It probably doesn’t make much sense to have line following and obstacle avoidance in the same program. You are either staying on the line, or you are avoiding obstacles. The only option that might make sense is to stop if there is something blocking the line.
I’m not sure how the group in general feels about posting complete solutions to questions that are the most obvious projects for any robotics class to be assigning…
The L293D is an h-bridge controller. Nodes exist for controlling that. I think that particular model has 2 pins for controlling direction of each motor; gweimer/h-bridge has a node for that. Look at the node to determine how it was built, it is a trivial adaptation of the original h-bridge node.
There are also nodes for controlling Ultrasonic sensors. The IR Sensors can be read using either digital-read or analog-read depending on output of sensor. If they have a pot for adjusting sensitivity, they are probably digital.
If you read through the documentation provided in https://xod.io/docs/, it will provide guidance to get you started. My recommendation is to NOT try to write the full program the 1st go. Work with small bits until you can build up the full program. Create a patch that turns on the motors when you push a button. Create another patch that allows you to view output of the IR sensors using watch nodes. Once you understand both of those, start working on how to wire the two together to stay on a line. Write another patch that allows you to display distance of objects from the ultrasonic sensor, then work on putting that into your program to control robot movement.

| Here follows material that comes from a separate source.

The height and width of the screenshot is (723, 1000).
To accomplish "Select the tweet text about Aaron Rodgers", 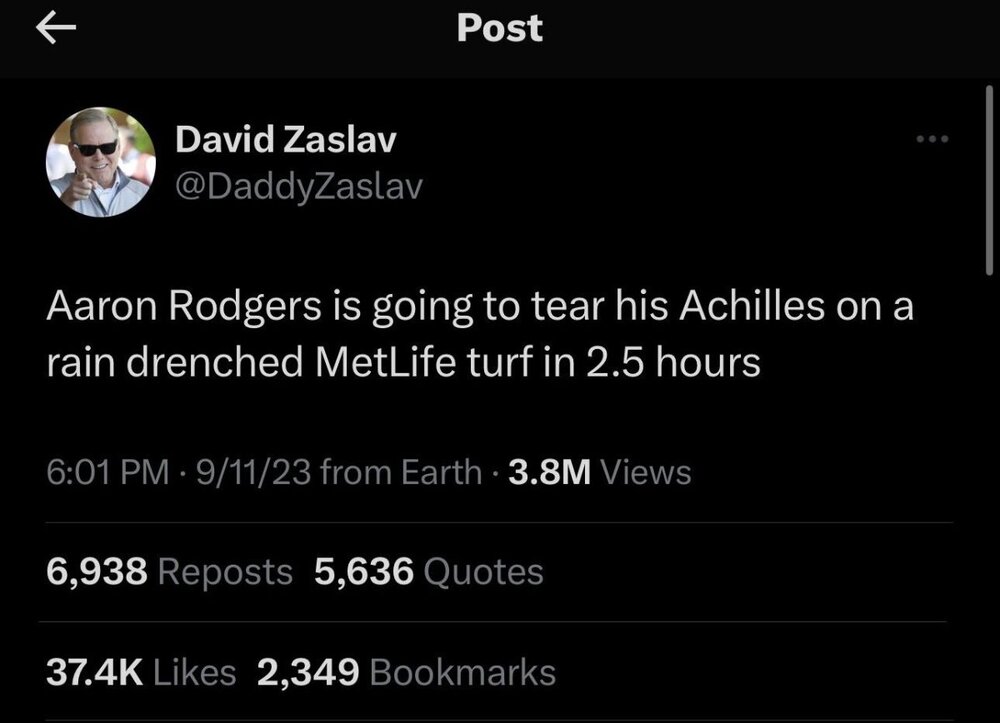I will pos(480,333).
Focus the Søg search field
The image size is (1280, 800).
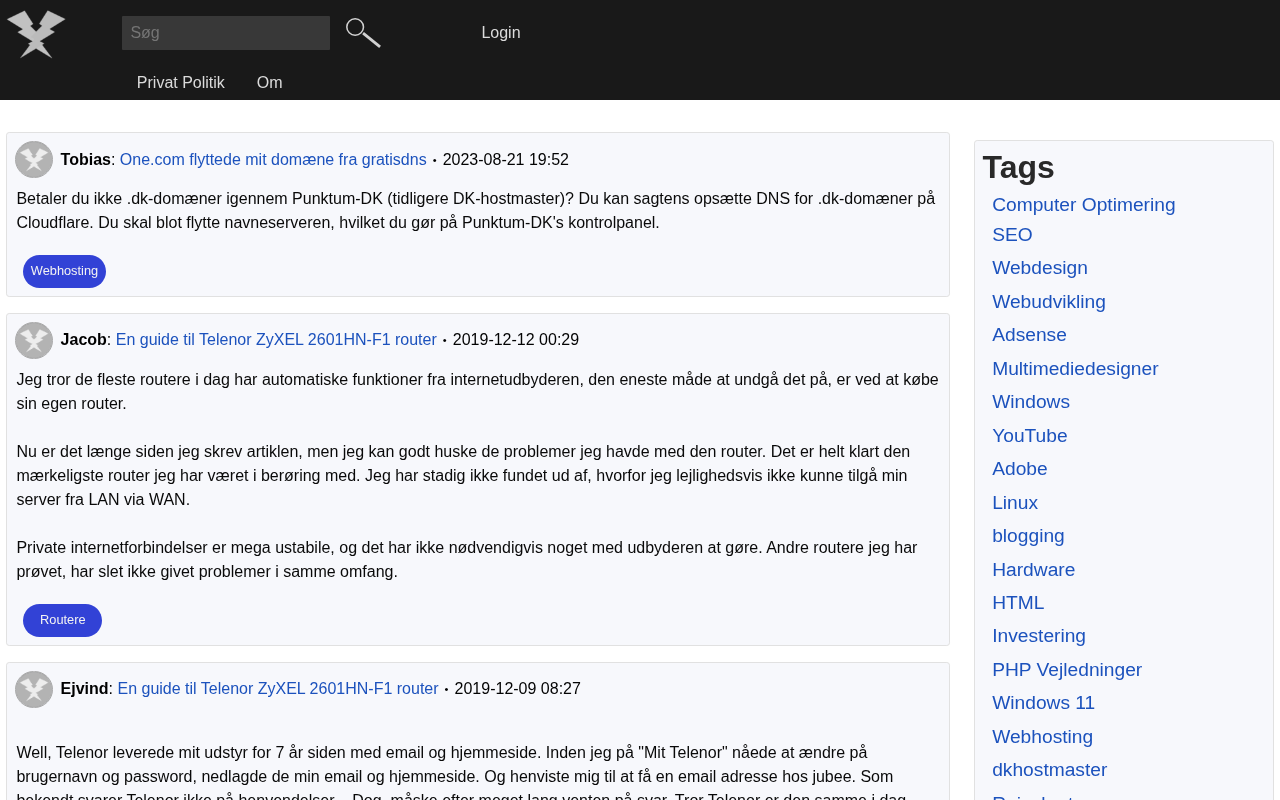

Note that there will be many real-world issues that will complicate your program. A motor will not immediately stop when you tell it to; it will coast to a stop. If you are moving too fast, your robot will over-run and lose the line even though you have perfect code telling it to turn when it starts to drift off the line. Spacing of sensors, thickness of the line, sensitivity of the sensors, speed of the robot and probably other factors will all have to be balanced out to make it work in the real world. These are all issues you will need to address once you have correct code for an “ideal world”. If your robot is able to follow a line most of the time, but sometimes gets lost, it doesn’t mean your code is wrong, it just means you need to make adjustments for these real-world issues.